Because NC was a litigant in person, he was able to cross-examine BU’s daughter – which was a very uncomfortable experience to watch.  He seemed very calm, controlled and unemotional (and – to me – rather menacing).  It was often hard to understand where his questions were headed.   He seemed not to have any idea of how BU’s daughter had experienced his involvement in her mother’s life.  Counsel for the daughter intervened at various points where his questions were inappropriate.  

NC

Counsel for the daughter opened the questioning by asking NC whether he accepted Professor Dubrow-Marshall’s assessment that he was coercing and controlling BU and subjecting her to undue influence.  He replied that there was “a lot to take in” and that he needed to “think about it”.  When the judge intervened to push him on this, asking whether there was a possibility in his view that Professor Dubrow-Marshall may be right, he conceded that “the Professor may be right”.

However, he continued to maintain that BU was being controlled and coerced by her own family, who were trying to get control over her money. 

Asked again about the issue of the coercive control he allegedly exerts over BU, he said: “It’s a catch 22.  If I accept coercive control it’s a first step forward to seeing  BU again, but I don’t accept that I am doing that”. The judge said, “I am going to treat that as a retraction of your earlier evidence”. 

He denied allegations of wrong-doing in relation to other women – including those contacted by BU’s daughter, saying that this was “a collective accusation and a false accusation”.

Patel:  Are you saying that all these complaints were coordinated and 

            there was a sort of conspiracy to get you?

NC:      Oh god, yes.

Patel:  Oh you are?

NC:      Yes.

He projected (from my perspective) an impression of someone who felt aggrieved and misunderstood – a victim of conspiracy.  It was hard to know whether or not he actually believes this.

He acknowledged that he had breached the court order (and the police bail conditions) on multiple occasions by contacting BU. He also confirmed that he intended in the future to marry or to form a civil partnership with her. 

8th July 2021

On this final day of the hearing, all four parties (BU’s daughter, NC, the local authority and the Official Solicitor) presented closing submissions.

Counsel for BU’s daughter (Parishil Patel QC)

Speaking for BU’s daughter, Parishil Patel QC  said that she had brought the proceedings to prevent the continuing exploitation and manipulation of her mother.  He invited the court to find, on the balance of probability, that NC was deliberately coercing and controlling BU and unduly influencing her.  

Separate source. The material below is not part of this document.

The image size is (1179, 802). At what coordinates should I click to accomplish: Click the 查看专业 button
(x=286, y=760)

There’s a plethora of evidence” said Parishil Patel, “that NC is a man who, over a number of years, has shown a particular modus operandi in which he befriends vulnerable people, gains their trust, and then exploits them financially”. 

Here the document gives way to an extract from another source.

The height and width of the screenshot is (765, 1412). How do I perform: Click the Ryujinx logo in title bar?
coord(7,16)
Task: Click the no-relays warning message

He described NC’s evidence as the “wholly incredible” and “evasive” evidence of “a fantasist”.

The overall tenor of his evidence was that there was a conspiracy by a number of very disparate people, all of whom had got together, all of whom, on his evidence, were lying, with a common goal to discredit him.  But rather than this being evidence of a conspiracy, our submission is that this was evidence of his modus operandi of targeting vulnerable people.”

Following the evidence from the Consultant in Old Age Psychiatry (who gave oral evidence in court on 7th July 2021), BU’s daughter asks for a final declaration that NC lacks capacity to make decisions as to contact with others.  This position had been previously accepted by the Official Solicitor, the local authority and BU’s daughter, but not by NC – who has now had the opportunity to cross-examine the Consultant.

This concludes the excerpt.